We live in a fast-paced world. Politics, science, technology and the media drive change and affect every aspect of our lives. Alone and collectively, they offer many advantages, but they also bring challenges. In particular, media, in all its forms, is extraordinarily pervasive and seductive in selling one main idea through advertising and multi-millions of commercials, namely, that more equates with happiness. This constant bombardment creates such strong desires that we obsess with the need to have more possessions, more pleasures and to be more perfect. And the more we crave, the less satisfied we are because there is always more, more, more to have and to get. In turn, these feelings of dissatisfaction trigger other harmful emotions such as greed, anger, stress disappointment, jealousy and boastful pride.

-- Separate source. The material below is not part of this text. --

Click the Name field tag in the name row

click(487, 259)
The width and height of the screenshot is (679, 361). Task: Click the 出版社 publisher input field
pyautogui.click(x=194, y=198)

What inspired you to write Compassion in Education and how do you think it can help teachers, parents and educators out there?
I believe many teachers, parents and people have a similar wish to impact the world in a positive way. When I began this work it was with the specific intention to plant the seeds that would grow and spread into something much greater.
For two decades we had been developing these principles and techniques through Tara Redwood School in California. However, I realized that if we put energy into just one location, one school, we could reach only a tiny percentage of children, families and teachers. At this point, I also knew if we published our ideas, created training programs and made them available to people everywhere, we had the potential to go out to the world, to reach and affect a multitude of communities and cultures.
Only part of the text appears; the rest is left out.